Assignment 10
Due Date
Friday, April 20, 2007
Data
The file radon.txt contains level-1 data and cty.txt contains level-2 data for this problem.
The Problem
In this exercise we carry out some of the analyses described in Price et al. (1996), Lin et al. (1999), and Gelman and Hill (2006). Their object was to develop a model to predict indoor radon concentration for houses in the state of Minnesota. The authors argue that indoor radon measurements are lognormally distributed so we'll be working with log-transformed radon measurements coupled with a normal error distribution.
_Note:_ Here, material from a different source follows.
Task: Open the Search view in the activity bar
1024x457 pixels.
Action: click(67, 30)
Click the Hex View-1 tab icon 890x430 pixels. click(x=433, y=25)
The authors carried out a 2-level hierarchical analysis using the county in which a home is located to define the data structure. In truth these data are only weakly structured. The data were obtained as a simple random sample (actually a stratified random sample but the stratification is not related to the grouping variable), not a cluster sample, and so the presumed structure is not a result of sampling. Furthermore we don't have repeated measurements of the same observational unit. Instead the concern is that radon observations taken from the same county are likely to be correlated due to their spatial proximity and possession of a similar geology. The authors measured variables at both the county and individual home level and used a multilevel model to account for differential variation at each level.
Question 1
- Read in the data from the file radon.txt. Subset the data set so that you are only working with observations from the state of Minnesota. Use the variable state (not state2) to select these observations. The variable state assigns homes from Indian reservations to a special category and thus they will not be part of our analysis.
- The variable activity records home radon levels in picoCuries per liter. There are a few cases where a value of zero was reported for activity. The actual radon levels are probably not truly zero but are just too small to be detected by the instrument used. Such measurements are called left-censored. While there are formal ways of dealing with censored data, for this analysis replace the zero values with 0.05—a value halfway between 0 and the smallest reported nonzero measurement, 0.10. Having made this change then log-transform the radon values.
- The variable floor records the lowest living area in the home at which radon measurements were made--0 for basement and 1 for first floor. Generate a lattice graph that plots log radon levels against floor level separately for each county in Minnesota. Each panel should show both a scatter plot of the data and a line segment that connects the mean log radon levels for homes with basements to the mean log radon levels of homes without basements.
Hints:
- Convert the floor variable to a factor and plot log radon levels against this factor. This will set the tick marks on the x-axis so that only the two levels of the factor are displayed.
- The county names are too long to display completely in the panel strips even when their size is reduced. If we use the first six letters of each county name we can uniquely identify each county. Use the substr function in R to pull off the first six letters of each county name (contained in the variable county) to create a county abbreviation variable. Use this county abbreviation variable as your grouping variable in the lattice graph.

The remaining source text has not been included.